The Freedom Foundation has taken to advertising, letters, phone calls and even canvassing neighborhoods to inform private home health aides that they are not obligated to pay union dues as a condition of employment. The campaign has achieved success. One union in Washington state lost two-thirds of its membership to the foundation’s campaign.

The unions are fighting back, however. Intent on breaking the Freedom Foundation, unions have filed lawsuits, spent millions on political races and set up an initiative, the Northwest Accountability Project, to launch its own information campaign targeting, among others, the Freedom Foundation’s funding base and board members.

The foundation is hoping to fix the information problem by pushing the Supreme Court to outlaw mandatory opt-out laws, which require workers to personally opt-out of paying union dues rather than opt-in.
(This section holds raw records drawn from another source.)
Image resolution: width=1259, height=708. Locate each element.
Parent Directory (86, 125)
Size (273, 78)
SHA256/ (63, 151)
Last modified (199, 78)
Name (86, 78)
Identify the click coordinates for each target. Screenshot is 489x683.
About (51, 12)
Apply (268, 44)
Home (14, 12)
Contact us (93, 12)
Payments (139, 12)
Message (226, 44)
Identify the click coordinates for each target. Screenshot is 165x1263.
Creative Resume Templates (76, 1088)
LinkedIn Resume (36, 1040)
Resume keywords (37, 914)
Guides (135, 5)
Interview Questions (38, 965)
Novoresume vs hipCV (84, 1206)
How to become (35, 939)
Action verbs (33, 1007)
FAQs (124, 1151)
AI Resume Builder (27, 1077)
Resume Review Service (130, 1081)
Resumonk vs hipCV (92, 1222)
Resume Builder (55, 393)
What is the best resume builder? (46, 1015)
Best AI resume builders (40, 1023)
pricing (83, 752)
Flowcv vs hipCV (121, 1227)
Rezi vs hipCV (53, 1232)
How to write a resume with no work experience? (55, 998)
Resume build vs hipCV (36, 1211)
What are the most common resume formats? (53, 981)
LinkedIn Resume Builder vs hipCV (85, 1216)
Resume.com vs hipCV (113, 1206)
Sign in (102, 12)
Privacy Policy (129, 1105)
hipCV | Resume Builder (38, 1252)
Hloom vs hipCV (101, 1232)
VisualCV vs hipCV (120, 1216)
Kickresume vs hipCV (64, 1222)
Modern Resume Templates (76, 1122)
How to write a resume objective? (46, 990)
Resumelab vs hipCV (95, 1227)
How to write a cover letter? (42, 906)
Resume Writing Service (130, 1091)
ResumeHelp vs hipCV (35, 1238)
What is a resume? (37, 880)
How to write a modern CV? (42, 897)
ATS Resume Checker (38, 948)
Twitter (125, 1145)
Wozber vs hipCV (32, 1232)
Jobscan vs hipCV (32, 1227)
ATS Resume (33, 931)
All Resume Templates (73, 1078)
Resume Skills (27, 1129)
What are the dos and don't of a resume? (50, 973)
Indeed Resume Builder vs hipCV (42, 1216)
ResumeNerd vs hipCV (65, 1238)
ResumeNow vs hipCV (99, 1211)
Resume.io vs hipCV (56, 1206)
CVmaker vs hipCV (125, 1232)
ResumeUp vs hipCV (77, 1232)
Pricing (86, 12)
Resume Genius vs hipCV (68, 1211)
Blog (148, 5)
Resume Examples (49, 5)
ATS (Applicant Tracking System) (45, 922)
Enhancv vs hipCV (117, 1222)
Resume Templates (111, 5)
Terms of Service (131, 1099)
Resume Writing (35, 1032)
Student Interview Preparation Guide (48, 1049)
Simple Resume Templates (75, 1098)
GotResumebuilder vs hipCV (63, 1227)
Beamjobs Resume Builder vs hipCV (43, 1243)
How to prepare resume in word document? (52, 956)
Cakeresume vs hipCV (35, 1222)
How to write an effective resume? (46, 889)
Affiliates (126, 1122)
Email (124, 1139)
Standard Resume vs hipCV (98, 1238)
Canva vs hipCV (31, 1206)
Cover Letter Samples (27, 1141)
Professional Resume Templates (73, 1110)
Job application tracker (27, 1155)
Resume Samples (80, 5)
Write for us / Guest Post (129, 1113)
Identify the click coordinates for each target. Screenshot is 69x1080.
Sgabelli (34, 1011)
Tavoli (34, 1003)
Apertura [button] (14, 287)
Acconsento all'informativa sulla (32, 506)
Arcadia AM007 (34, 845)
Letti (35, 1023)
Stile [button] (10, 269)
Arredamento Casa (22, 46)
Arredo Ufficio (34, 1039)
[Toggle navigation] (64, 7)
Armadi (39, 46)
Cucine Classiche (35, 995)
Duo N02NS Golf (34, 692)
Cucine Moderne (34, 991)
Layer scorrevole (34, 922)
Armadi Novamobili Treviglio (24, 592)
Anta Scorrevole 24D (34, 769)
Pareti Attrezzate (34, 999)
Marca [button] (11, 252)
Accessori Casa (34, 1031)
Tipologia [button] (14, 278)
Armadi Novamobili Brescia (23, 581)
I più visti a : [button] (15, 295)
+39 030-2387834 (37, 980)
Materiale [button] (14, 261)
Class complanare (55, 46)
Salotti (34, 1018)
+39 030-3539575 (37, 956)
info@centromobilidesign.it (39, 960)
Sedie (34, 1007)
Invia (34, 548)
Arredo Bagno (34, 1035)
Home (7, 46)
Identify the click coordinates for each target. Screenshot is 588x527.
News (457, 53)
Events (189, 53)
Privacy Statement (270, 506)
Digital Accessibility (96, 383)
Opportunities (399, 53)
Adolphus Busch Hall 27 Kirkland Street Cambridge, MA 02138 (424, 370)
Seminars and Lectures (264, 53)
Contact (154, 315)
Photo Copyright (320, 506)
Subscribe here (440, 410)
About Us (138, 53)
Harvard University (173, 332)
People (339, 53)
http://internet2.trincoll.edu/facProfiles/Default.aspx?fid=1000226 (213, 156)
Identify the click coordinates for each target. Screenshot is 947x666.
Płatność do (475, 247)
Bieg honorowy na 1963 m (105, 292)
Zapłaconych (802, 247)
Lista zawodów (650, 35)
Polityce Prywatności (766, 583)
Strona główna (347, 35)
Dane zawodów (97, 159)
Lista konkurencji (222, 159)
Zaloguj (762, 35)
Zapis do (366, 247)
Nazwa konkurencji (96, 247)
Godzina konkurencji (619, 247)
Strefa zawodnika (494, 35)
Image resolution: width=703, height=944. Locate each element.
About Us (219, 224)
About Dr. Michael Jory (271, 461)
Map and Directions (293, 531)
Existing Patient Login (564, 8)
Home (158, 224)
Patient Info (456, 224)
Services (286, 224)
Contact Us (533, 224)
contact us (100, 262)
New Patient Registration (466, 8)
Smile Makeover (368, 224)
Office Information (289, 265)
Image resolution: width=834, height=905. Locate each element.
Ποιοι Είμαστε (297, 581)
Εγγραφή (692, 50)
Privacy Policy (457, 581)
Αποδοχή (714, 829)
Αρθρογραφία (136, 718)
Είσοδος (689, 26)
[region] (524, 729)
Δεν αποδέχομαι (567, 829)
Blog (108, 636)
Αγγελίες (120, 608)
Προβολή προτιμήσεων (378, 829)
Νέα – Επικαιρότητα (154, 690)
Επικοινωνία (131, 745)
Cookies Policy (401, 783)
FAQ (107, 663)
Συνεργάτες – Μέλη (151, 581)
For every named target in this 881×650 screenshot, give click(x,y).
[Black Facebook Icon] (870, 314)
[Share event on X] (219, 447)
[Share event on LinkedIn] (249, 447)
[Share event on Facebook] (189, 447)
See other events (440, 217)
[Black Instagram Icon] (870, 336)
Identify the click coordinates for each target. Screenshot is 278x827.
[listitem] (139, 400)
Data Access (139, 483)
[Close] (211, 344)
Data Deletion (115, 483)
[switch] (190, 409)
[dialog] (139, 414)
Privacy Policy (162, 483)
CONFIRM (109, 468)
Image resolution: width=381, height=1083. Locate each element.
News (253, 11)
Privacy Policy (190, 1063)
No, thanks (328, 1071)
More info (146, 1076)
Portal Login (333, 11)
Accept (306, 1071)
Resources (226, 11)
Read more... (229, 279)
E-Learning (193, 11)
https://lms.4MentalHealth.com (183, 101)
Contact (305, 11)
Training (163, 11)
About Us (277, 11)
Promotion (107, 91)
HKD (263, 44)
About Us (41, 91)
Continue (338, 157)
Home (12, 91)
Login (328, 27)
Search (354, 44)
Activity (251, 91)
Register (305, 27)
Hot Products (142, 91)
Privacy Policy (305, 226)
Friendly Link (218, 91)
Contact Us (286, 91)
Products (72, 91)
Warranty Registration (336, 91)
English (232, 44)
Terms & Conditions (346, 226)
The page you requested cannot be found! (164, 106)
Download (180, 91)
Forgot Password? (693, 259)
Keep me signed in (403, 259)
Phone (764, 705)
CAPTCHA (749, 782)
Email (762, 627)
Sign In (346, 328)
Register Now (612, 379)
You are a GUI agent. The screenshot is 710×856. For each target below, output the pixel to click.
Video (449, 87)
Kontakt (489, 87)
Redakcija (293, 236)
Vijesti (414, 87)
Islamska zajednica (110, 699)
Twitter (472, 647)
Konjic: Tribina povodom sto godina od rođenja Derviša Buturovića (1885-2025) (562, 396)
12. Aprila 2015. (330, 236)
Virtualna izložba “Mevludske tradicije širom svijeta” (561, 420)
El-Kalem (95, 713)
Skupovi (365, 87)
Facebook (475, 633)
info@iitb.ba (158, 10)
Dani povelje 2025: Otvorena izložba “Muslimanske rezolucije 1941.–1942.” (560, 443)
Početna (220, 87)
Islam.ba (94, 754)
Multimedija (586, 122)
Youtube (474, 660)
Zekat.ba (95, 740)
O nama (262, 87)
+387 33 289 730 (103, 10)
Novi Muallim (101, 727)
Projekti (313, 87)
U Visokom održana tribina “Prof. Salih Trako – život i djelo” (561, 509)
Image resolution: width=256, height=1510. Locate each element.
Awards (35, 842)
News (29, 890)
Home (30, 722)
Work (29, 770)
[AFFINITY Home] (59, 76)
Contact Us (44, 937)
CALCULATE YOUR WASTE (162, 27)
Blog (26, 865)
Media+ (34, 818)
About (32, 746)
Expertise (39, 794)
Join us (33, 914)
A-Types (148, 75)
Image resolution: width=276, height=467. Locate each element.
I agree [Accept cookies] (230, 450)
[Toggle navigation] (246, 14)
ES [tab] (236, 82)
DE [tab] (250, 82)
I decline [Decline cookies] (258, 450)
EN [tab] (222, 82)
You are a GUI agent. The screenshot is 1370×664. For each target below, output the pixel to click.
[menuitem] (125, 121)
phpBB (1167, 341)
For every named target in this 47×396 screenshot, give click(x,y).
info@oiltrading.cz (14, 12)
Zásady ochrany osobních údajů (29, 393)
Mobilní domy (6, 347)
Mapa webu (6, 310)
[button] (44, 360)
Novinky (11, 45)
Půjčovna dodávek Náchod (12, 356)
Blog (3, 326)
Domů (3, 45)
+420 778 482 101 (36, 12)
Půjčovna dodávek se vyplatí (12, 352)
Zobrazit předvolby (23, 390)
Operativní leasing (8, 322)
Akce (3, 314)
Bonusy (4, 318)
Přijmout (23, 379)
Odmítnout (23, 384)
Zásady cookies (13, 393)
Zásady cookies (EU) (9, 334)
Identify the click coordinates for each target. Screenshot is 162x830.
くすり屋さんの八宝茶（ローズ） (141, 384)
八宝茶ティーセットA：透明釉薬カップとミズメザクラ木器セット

Under opt-out laws, the wages of new workers are automatically scalped by public-sector employers to pay the union.

Whether or not the Supreme Court kills opt-out laws as part of its ruling, the Freedom Foundation is preparing for a massive expansion in its operations. If Janus wins, the foundation will have to grow from an effort concentrated mostly in Oregon and Washington to encompass nearly half the states in the U.S. And as the scope of the foundation’s work grows, so will the number of unions working to stop it.

“It’s an existential thing for unions … they’re reaction to this should be, ‘We should be a better union and provide something our members are willing to pay for,'” Dewhirst told TheDCNF. “That’s not their reaction. Their reaction is to try and kill us and try to control the information.”

“They treat their members like mushrooms: cover them in shit and keep them in the dark,” Dewhirst added.